Element and text position data:
—————

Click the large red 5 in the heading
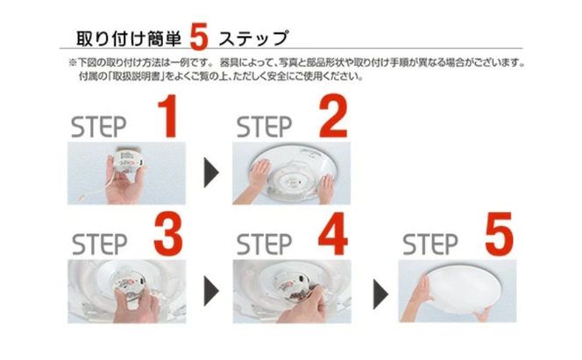[x=199, y=36]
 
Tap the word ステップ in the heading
[x=252, y=39]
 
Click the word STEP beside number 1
[x=99, y=124]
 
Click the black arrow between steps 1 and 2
[x=210, y=173]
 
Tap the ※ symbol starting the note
[x=72, y=64]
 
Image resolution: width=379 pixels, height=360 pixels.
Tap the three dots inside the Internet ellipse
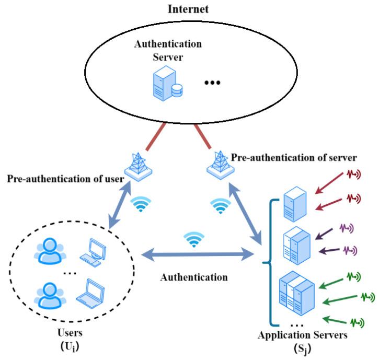pyautogui.click(x=213, y=83)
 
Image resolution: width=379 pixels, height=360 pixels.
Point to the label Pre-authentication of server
pyautogui.click(x=294, y=157)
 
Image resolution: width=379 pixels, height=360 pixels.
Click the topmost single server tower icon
pyautogui.click(x=293, y=204)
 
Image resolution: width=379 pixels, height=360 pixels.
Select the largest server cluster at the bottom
pyautogui.click(x=296, y=292)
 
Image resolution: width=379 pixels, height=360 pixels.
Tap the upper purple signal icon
pyautogui.click(x=347, y=228)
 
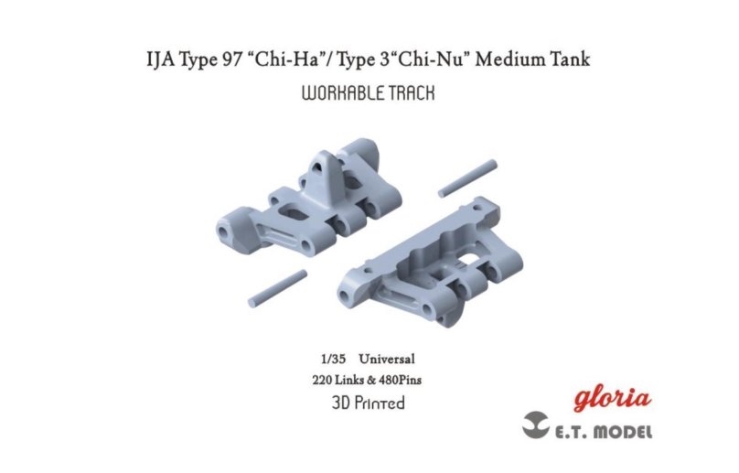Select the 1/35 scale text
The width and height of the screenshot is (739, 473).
click(x=333, y=360)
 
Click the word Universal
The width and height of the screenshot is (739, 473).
click(x=387, y=359)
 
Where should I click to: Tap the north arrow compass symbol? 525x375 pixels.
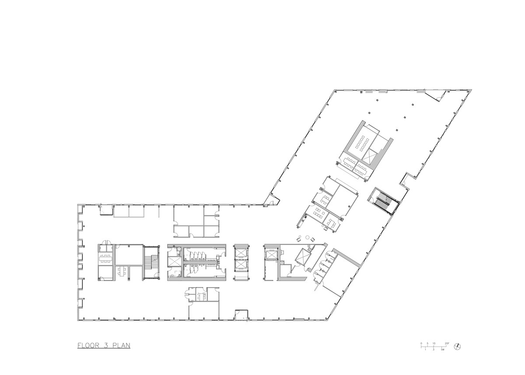pyautogui.click(x=458, y=346)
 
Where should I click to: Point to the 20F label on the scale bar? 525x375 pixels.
pyautogui.click(x=447, y=343)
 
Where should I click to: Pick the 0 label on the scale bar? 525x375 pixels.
pyautogui.click(x=421, y=343)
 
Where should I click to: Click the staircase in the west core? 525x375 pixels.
pyautogui.click(x=152, y=262)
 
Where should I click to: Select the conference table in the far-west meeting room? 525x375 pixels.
pyautogui.click(x=105, y=257)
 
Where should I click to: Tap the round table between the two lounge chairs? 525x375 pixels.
pyautogui.click(x=308, y=238)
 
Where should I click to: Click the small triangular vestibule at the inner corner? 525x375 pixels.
pyautogui.click(x=272, y=200)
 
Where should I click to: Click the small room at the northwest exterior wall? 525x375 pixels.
pyautogui.click(x=105, y=210)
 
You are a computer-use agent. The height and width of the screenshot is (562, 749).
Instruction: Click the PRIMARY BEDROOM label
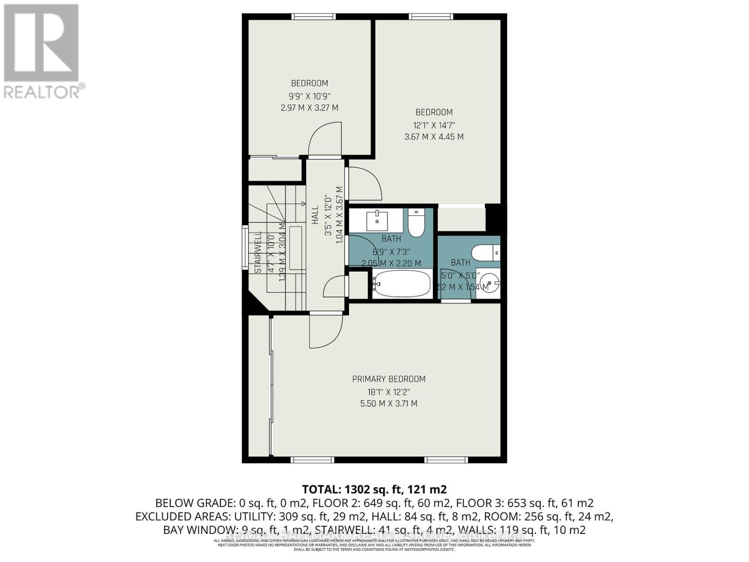[x=389, y=379]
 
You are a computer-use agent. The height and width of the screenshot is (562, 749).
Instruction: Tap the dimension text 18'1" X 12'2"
[x=389, y=392]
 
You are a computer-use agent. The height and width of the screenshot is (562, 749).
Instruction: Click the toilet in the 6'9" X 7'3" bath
[x=416, y=224]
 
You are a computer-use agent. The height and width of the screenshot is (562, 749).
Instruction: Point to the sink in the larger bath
[x=377, y=220]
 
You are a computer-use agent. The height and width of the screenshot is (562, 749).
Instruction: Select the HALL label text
[x=315, y=214]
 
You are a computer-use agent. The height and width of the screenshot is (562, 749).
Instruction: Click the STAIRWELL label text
[x=258, y=252]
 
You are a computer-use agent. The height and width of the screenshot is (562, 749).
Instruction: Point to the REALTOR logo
[x=42, y=52]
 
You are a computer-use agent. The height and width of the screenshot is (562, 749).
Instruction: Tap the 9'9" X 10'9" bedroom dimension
[x=309, y=96]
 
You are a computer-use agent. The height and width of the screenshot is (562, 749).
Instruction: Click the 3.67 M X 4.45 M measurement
[x=434, y=137]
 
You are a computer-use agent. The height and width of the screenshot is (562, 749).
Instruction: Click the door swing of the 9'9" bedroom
[x=323, y=138]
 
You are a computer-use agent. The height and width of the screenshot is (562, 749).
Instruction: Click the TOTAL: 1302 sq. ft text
[x=374, y=489]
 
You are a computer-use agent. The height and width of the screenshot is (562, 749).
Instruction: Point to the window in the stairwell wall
[x=245, y=248]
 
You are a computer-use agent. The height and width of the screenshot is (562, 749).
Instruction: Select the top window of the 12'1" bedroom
[x=431, y=17]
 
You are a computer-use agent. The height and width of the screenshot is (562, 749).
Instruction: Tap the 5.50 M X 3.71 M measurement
[x=389, y=403]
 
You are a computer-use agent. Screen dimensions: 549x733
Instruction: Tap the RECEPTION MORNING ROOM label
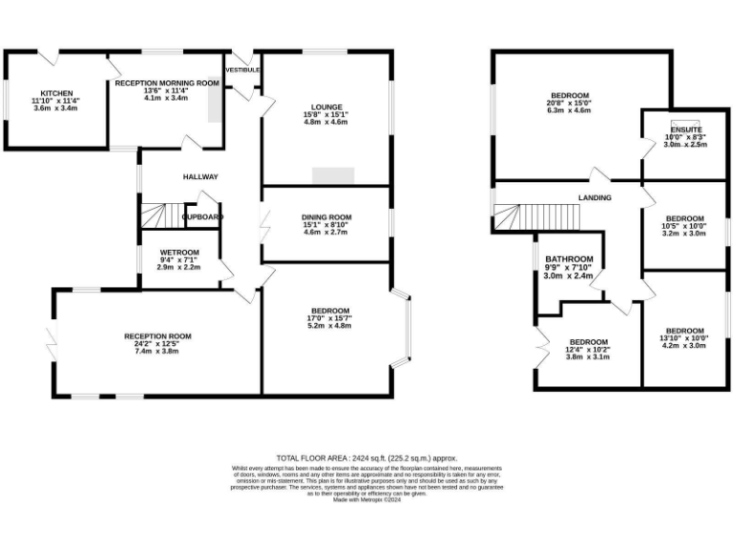[167, 83]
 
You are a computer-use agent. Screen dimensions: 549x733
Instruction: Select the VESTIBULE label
[242, 70]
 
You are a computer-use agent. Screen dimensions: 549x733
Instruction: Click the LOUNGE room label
[326, 107]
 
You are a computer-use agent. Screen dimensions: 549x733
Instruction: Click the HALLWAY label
[201, 176]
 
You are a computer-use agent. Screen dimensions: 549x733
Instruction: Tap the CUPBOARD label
[202, 217]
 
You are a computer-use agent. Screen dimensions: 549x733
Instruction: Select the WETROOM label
[178, 253]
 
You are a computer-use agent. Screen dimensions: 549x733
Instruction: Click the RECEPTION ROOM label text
[157, 336]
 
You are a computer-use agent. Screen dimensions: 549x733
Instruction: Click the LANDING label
[594, 197]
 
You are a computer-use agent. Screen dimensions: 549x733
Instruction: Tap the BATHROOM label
[570, 259]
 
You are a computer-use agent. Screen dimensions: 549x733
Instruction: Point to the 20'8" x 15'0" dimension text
[569, 103]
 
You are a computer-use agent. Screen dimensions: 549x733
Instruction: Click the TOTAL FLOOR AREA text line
[366, 458]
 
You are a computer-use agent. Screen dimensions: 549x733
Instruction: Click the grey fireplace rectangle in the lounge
[333, 175]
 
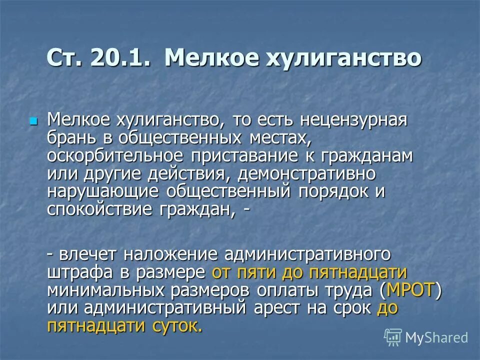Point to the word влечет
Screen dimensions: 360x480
coord(87,254)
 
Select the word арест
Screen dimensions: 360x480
coord(276,308)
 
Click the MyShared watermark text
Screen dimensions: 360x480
coord(436,338)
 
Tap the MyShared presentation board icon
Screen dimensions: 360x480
coord(393,338)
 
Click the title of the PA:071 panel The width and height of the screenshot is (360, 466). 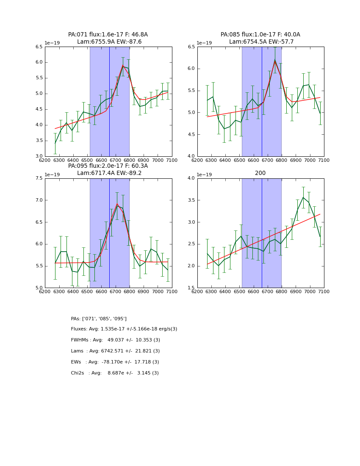coord(108,38)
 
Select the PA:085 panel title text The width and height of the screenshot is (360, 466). coord(260,38)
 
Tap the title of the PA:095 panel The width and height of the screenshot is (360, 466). coord(108,169)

—————

_Exercise instructions_
Convert the entries into a Markdown table with the columns Row and Line, one row per line, and omit blank lines. Begin at the line containing "Where should I click to: Click the staircase" and stop after the line containing "pyautogui.click(x=308, y=238)".

_Exercise response_
| Row | Line |
|---|---|
| 1 | Where should I click to: Click the staircase in the west core? 525x375 pixels. |
| 2 | pyautogui.click(x=152, y=262) |
| 3 | Where should I click to: Select the conference table in the far-west meeting room? 525x375 pixels. |
| 4 | pyautogui.click(x=105, y=257) |
| 5 | Where should I click to: Tap the round table between the two lounge chairs? 525x375 pixels. |
| 6 | pyautogui.click(x=308, y=238) |